Chegado aqui talvez interessasse aprofundar/aprender o que teoricamente se entende por flexibilidade curricular e diferenciação pedagógica e quais as implicações desses princípios teóricos na acção de cada professor e nas dinâmicas de cada turma, de cada escola.
Chegado aqui talvez interessasse interrogar-me não só da incongruência da redução e fragmentação de todo um racional teórico e de acção complexo e multidimensional a “MEDIDAS”, mas também do entendimento que “os tais uns e outros” de cada um dos lados da “trincheira” entendem verdadeiramente por flexibilidade curricular e diferenciação pedagógica.
Chegado aqui talvez interessasse perguntar e agora professores? Chegado aqui talvez interessasse perguntar e como professores?
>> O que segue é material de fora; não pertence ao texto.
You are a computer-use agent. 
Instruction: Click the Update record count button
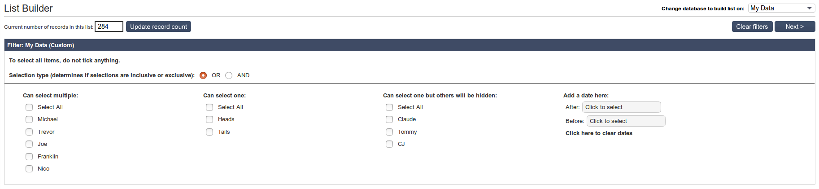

Chegado aqui talvez interessasse perguntar e agora alunos? Chegado aqui talvez interessasse perguntar e como alunos? Chegado aqui talvez interessasse perguntar e agora encarregados de educação? Chegado aqui talvez interessasse perguntar e como encarregados de educação?
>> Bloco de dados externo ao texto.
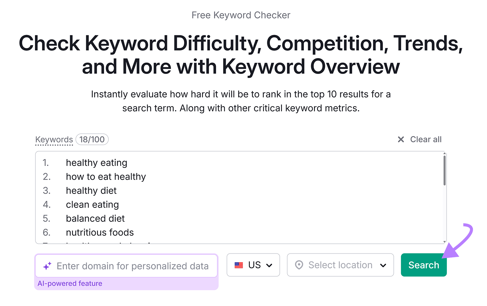Open the Select location dropdown
The height and width of the screenshot is (306, 487).
click(340, 265)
Aqui e agora e pelos vistos por mais tempo, ainda, o mistério tenderá a perpetuar-se. Aqui e agora e pelos vistos por mais tempo, ainda, continuarei (só eu?) a olhar para as duas trincheiras, eivadas de adesões repentinas e adesivas e também com cada vez mais silêncios.
Eu também gostava que tudo corresse bem.
Mas creio que, infelizmente, o mistério tenderá a adensar-se.
Aqui e agora impõe-se a tal questão: Afinal a mudança acontece num movimento de “dentro para fora” ou pelo contrário de “fora para dentro”? Ou haverá outros sentidos desta movimentação onde os movimentos de “dentro para fora e vice-versa” se conseguem (re)inventar num espaço de encontro para bem da educação?
Afinal há já quem diga que afinal a lei(s) não tem assim tanta importância. Sim, talvez não. Mas então qual/quais o(s) sentido(s) de tanto(s) interesse(s). Mistérios tendencial e bipolarmente muito ruidosos e muito silenciosos.
HARMONIZEM, tenho pedido ultimamente.
Mas será que ainda é possível discriminar INFORMAÇÃO para HARMONIZAR, após tanta acção e informação selectiva e ESTRANHAMENTE acrítica e para a não critica?